• SELECTED EXCERPT:
--------------------------------------------------

To me, one of the most dramatic moments in rock and roll is the menacing growl of a motorcycle on the song Bat Out of Hell. It marks the turning point in a sweeping epic. The revving engine pinpoints the moment when our doomed hero tears off on his motorcycle, leaving his love behind.

When the bike roared, I could picture it, a blacked-out chopper with a touch of chrome building up speed on a highway at night, maybe with flames spewing out the back.

Wait a second. Of course, it's not really a motorcycle -- it's Todd Rundgren on electric guitar, as I was reminded recently while watching the recent DVD on the making of Bat Out of Hell.

As my mental image adjusted itself from biker-on-the-highway to musician-in-a-studio, my feelings went from mild disappointment to "wow!" that bending a string could sound like twisting a throttle.

Wondering if this was a common pastime for guitarists, I ran it by a few friends who play. Although only one -- the Mighty Eagle Band's Shawn Hill -- admitted to attempting it himself, aided by a whammy bar, others pointed out that guitarists make all kinds of wacky sounds with their instruments. So why not a motorcycle, challenged Marty Sobb, the Raven Street Studio engineer who plays in the band Cheap Seats and has a broad knowledge of rock.

--------------------------------------------------

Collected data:
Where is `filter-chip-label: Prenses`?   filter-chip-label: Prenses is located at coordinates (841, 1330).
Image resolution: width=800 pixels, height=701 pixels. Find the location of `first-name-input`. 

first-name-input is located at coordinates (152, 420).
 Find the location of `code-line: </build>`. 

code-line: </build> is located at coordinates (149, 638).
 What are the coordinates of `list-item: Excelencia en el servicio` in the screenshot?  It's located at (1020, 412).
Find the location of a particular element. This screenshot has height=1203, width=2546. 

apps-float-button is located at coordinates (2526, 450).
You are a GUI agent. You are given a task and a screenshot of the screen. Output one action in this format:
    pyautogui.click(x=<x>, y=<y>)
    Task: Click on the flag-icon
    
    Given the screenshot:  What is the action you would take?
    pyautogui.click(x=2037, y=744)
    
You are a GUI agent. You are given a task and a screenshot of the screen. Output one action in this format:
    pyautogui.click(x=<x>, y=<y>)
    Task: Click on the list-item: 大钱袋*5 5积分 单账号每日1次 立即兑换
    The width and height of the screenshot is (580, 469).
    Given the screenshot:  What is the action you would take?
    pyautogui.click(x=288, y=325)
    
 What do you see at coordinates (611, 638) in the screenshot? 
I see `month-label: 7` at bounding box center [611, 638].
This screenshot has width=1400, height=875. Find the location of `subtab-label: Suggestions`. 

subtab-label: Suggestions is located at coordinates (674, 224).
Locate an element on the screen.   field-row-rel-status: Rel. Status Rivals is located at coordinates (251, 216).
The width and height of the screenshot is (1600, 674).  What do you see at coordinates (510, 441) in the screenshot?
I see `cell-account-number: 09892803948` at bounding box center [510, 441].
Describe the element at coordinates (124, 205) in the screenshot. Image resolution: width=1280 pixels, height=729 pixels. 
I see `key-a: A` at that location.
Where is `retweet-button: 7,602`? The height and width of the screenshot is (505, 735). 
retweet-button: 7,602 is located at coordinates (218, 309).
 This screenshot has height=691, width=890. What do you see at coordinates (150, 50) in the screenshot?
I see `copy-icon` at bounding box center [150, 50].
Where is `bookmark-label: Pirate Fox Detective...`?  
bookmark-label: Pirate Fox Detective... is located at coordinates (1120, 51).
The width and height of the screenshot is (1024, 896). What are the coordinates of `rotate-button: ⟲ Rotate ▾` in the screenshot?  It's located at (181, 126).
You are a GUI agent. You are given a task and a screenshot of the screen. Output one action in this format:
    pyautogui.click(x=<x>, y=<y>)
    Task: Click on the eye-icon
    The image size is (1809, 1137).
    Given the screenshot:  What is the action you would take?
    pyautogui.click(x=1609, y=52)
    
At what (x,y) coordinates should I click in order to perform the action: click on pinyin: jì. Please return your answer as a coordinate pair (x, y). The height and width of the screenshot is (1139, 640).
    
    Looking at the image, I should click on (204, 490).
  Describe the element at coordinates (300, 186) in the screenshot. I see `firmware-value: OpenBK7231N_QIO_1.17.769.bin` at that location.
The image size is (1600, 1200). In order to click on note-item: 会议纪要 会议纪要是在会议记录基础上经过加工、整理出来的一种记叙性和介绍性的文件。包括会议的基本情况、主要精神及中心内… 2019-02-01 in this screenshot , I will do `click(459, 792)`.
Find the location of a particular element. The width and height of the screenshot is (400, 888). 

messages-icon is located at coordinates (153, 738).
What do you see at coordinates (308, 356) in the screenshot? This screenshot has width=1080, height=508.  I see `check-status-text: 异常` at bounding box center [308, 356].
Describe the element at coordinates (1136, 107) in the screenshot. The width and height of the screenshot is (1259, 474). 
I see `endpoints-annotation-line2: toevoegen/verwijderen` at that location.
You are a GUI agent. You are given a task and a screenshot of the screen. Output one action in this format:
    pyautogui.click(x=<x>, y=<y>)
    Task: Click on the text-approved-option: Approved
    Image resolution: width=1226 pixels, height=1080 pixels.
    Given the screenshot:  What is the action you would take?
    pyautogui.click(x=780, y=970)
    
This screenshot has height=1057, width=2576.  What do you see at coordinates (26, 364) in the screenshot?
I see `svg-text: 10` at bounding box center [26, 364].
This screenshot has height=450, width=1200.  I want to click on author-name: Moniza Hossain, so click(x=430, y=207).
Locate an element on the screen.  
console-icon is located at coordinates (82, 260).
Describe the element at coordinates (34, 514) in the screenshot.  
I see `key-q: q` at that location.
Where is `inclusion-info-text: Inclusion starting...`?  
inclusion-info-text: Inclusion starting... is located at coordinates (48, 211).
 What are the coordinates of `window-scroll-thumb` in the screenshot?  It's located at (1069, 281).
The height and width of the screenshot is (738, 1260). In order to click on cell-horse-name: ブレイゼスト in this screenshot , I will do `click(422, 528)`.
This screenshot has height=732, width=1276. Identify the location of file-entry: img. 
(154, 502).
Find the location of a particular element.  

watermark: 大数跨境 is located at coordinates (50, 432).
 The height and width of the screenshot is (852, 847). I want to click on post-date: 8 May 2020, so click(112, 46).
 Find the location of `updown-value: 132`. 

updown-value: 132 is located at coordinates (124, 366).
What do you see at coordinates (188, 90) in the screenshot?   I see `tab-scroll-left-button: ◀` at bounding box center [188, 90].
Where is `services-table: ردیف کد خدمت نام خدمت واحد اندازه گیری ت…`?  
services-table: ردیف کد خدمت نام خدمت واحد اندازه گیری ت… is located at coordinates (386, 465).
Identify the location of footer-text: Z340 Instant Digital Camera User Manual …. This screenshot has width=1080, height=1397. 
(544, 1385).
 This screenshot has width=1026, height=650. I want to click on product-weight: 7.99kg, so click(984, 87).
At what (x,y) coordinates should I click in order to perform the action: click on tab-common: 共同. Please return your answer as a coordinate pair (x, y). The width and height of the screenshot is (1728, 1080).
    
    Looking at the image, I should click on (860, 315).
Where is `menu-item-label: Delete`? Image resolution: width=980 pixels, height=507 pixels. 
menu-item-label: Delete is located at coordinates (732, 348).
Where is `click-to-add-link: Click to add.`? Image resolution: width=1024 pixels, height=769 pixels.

--------------------------------------------------

• TASK PROMPT: From the piece on the guitar that sounds like a motorcycle, copy word for word the passage that starts at "When the bike" and ends at "twisting a throttle.".

• TASK OUTPUT:
When the bike roared, I could picture it, a blacked-out chopper with a touch of chrome building up speed on a highway at night, maybe with flames spewing out the back.

Wait a second. Of course, it's not really a motorcycle -- it's Todd Rundgren on electric guitar, as I was reminded recently while watching the recent DVD on the making of Bat Out of Hell.

As my mental image adjusted itself from biker-on-the-highway to musician-in-a-studio, my feelings went from mild disappointment to "wow!" that bending a string could sound like twisting a throttle.